• Jobs
[A] In the passage about Lois and Charles Orr in Barcelona, on what radio station did Charles Orr broadcast news in English?
[B] In the passage about Lois and Charles Orr in Barcelona, swap "pamphleteer" for "writer" and write out the part that opens with the words containing "In Barcelona, Charles" and closes with "family in Kentucky.".

• Selected excerpt
━━━━━━━━━━
Lois and Charles were revolutionaries in search of a revolution and Barcelona was an exhilarating place to imagine they’d found it, even though it would soon be in ruins. They took up propaganda work with the Partido Obrero de Unificación Marxista, a not quite Trotskyist party of which Trotsky himself was fiercely critical. The POUM’s members (including a number of its leaders) were drawn from the Left and Right Opposition to the Comintern, though it’s commemorated for its influential Left Opposition intellectuals – and for its role as a canary in the Stalinist mineshaft, as Orwell records in Homage to Catalonia, a memoir of his time in Spain, most of it spent at the front as a member of the POUM’s ill-equipped military detachments.

In Barcelona, Charles Orr worked for the party’s English-language bulletin and broadcast news in English on Radio POUM. Lois, an ardent revolutionary, also broadcast from time to time. ‘I have been speaking on the radio a lot lately,’ she wrote to her father. ‘You should try to hear me, short wave.’ She went on to work for the propaganda office of the regional government of Catalonia, the Generalitat. Soon enough she was unemployed and took up the role of outspoken pamphleteer: her tracts were distributed by mail to her family in Kentucky.
━━━━━━━━━━
• Dataset excerpt
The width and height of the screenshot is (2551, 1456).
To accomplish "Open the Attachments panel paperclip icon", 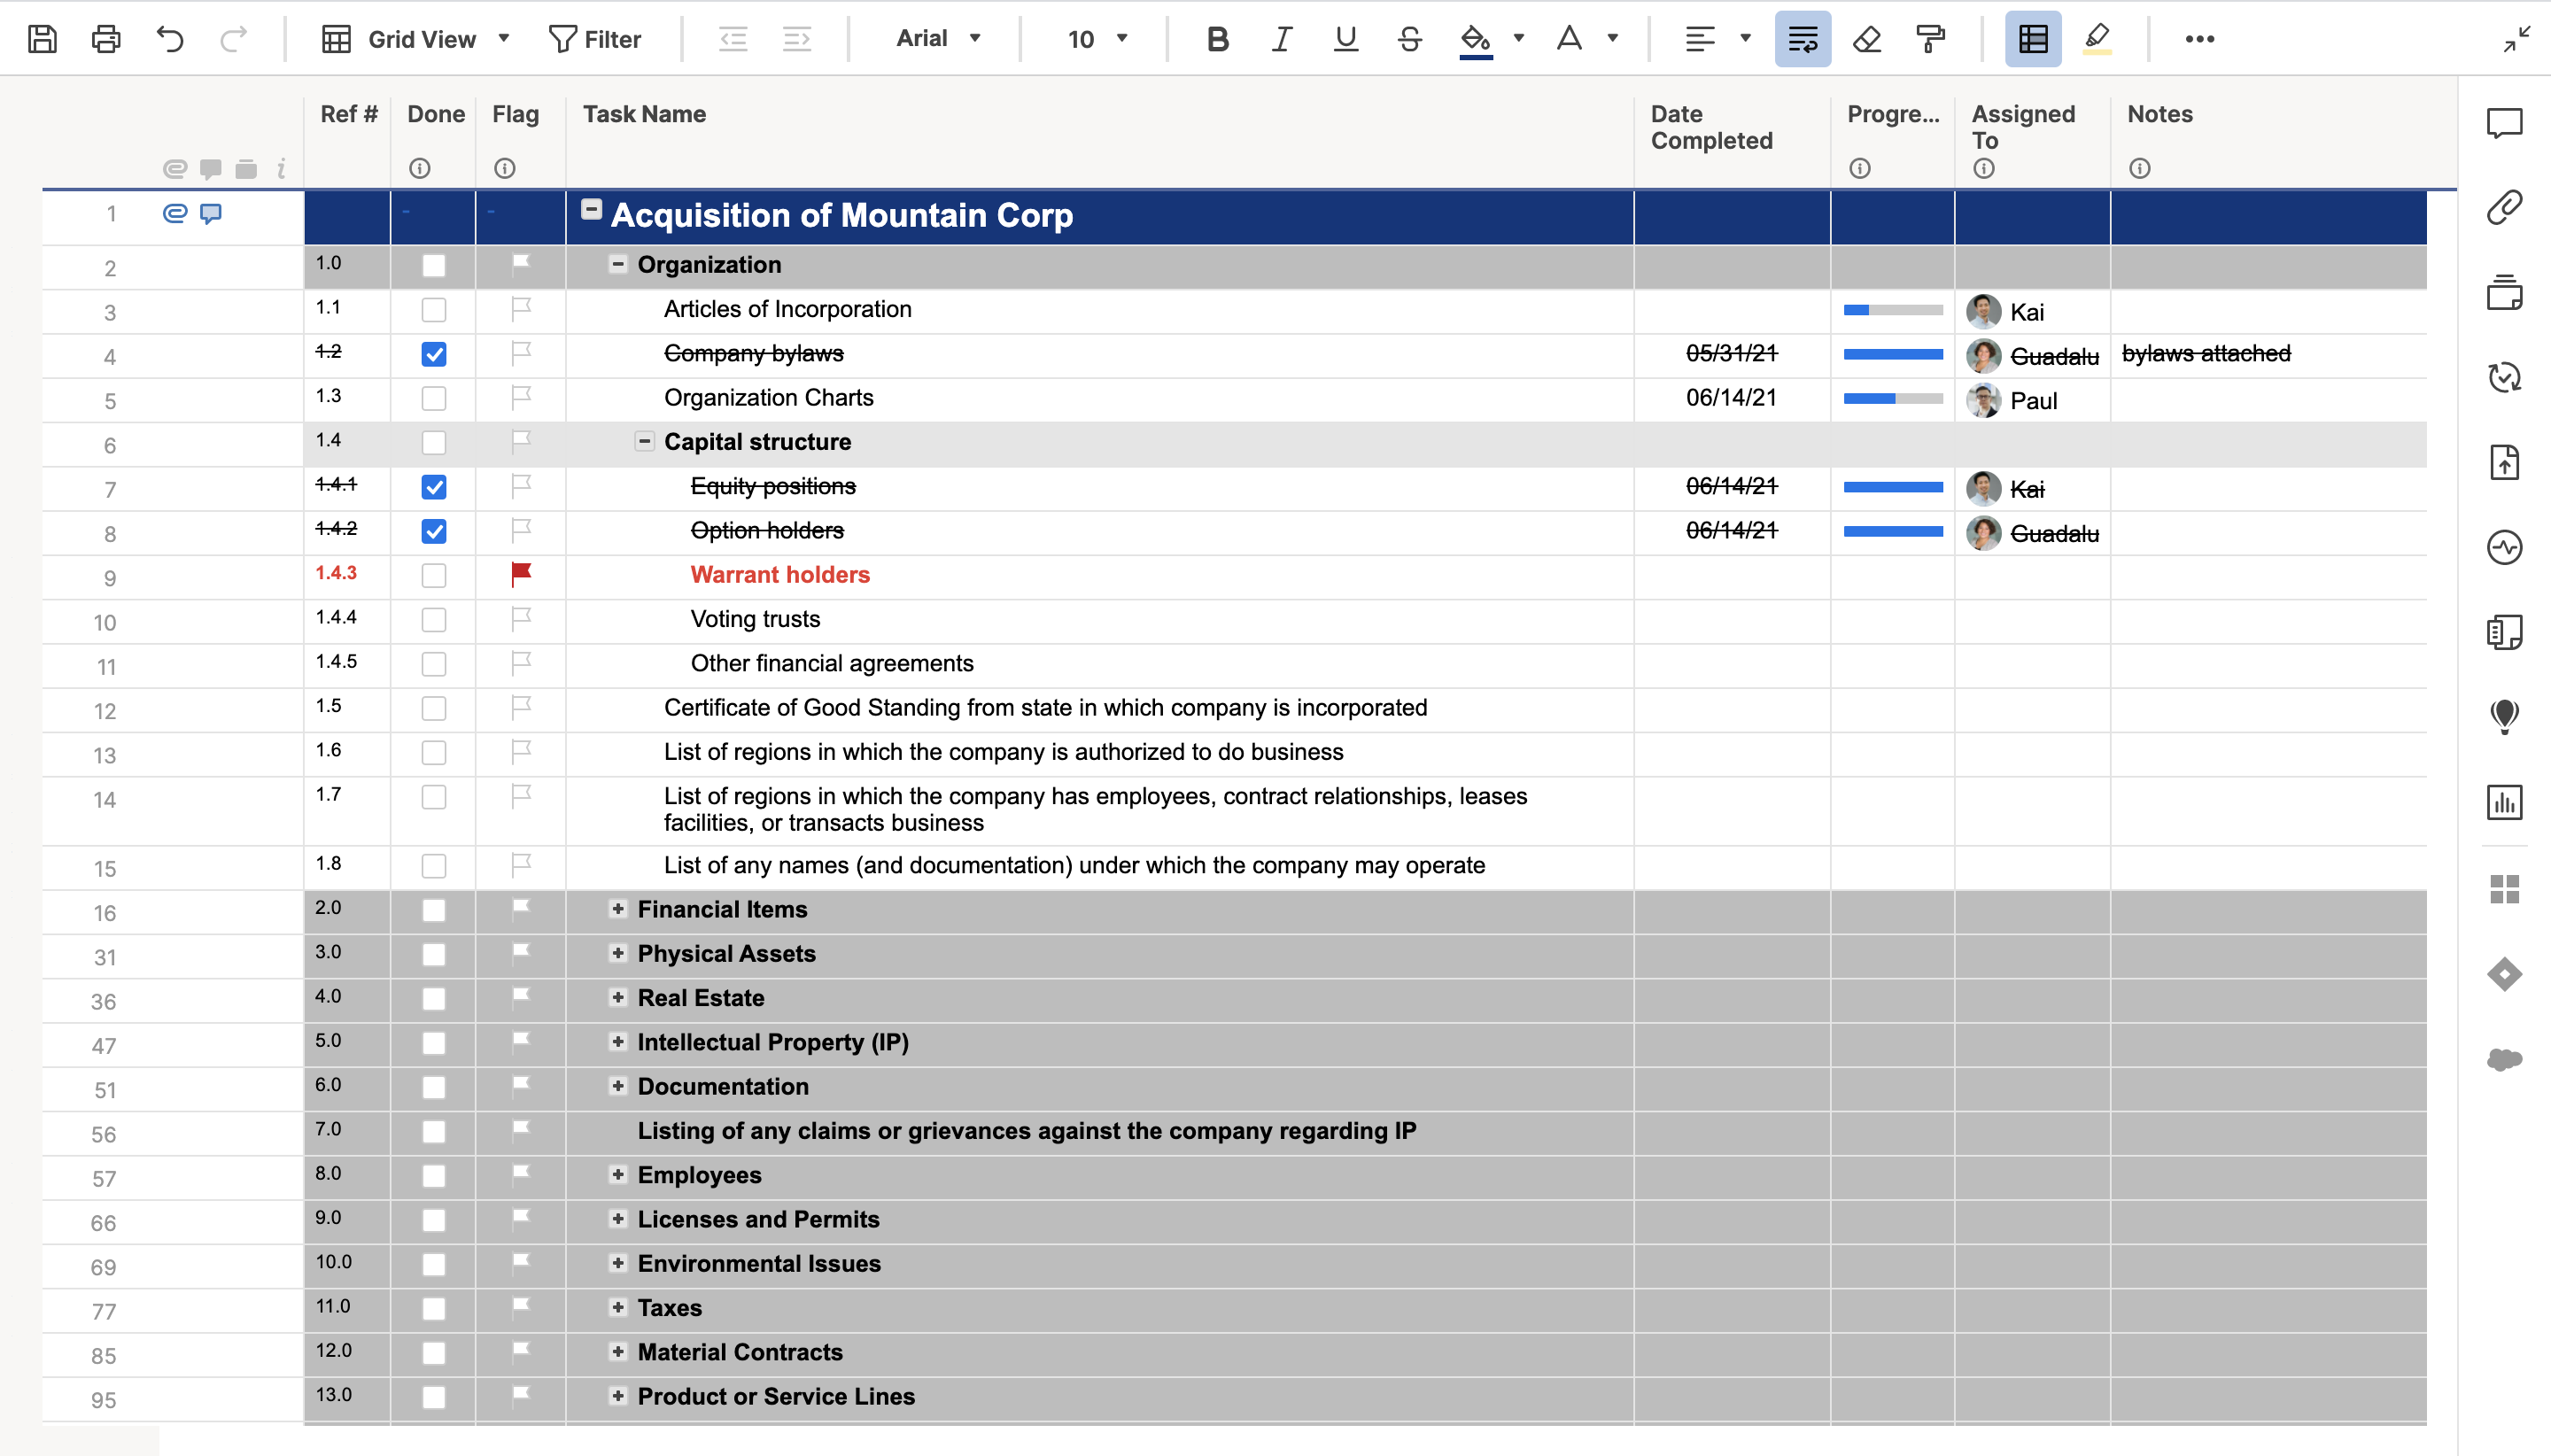I will click(2504, 208).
━━━━━━━━━━
• Solutions to the exercise
[A] Radio POUM

[B]
In Barcelona, Charles Orr worked for the party’s English-language bulletin and broadcast news in English on Radio POUM. Lois, an ardent revolutionary, also broadcast from time to time. ‘I have been speaking on the radio a lot lately,’ she wrote to her father. ‘You should try to hear me, short wave.’ She went on to work for the propaganda office of the regional government of Catalonia, the Generalitat. Soon enough she was unemployed and took up the role of outspoken writer: her tracts were distributed by mail to her family in Kentucky.